Fibulin Family Members: New Players in Liver Fibrosis and Potential Biomarkers in Chronic Liver Diseases.

Abstract

Chronic liver diseases (CLD) arising from various etiologies including viral hepatitis, excessive alcohol intake, alcoholic associated liver disease (ALD) and metabolic dysfunction-associated steatotic liver disease (MASLD), are associated with persistent hepatic injury ultimately resulting in fibrosis. Liver fibrosis is characterized by the excessive accumulation of extracellular matrix (ECM). This pathological ECM deposition increases tissue stiffness, disrupts normal tissue architecture and impairs liver functions leading to cirrhosis which constitutes a major risk factor for the onset of hepatocellular carcinoma (HCC). The characteristics of the ECM in liver fibrosis have been extensively investigated, particularly with the use of recent proteomic approaches that provide a large overview of ECM changes during disease progression.
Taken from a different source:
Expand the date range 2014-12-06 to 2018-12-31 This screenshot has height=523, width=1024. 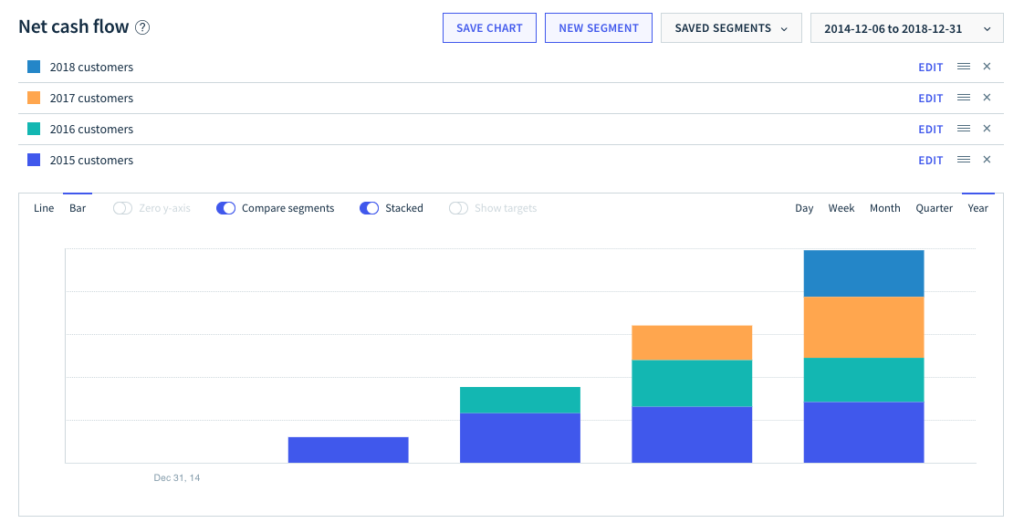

Alongside large collagen fiber molecules, established as a hallmark of fibrotic tissues, numerous other matrix components are significantly altered. These include the fibulin family. These glycoproteins are distributed across various tissues and involved in numerous physiological processes including embryonic development and tissue repair. They are implicated in a range of pathological processes such as hypertrophic cardiomyopathy, chronic fibrotic disorders, and cancer. In healthy a liver, low levels of fibulins can be detected; however, the expression of a number of fibulin family members is markedly induced during the progression of fibrosis. Beyond their role in the organization and structure integrity of elastic fibers, their contribution to the pathogenesis of liver fibrosis and HCC remains poorly understood. The present review provides an up-to-date overview of the literature on fibulins in the context of chronic liver diseases with particular insights from new omics meta-analyses.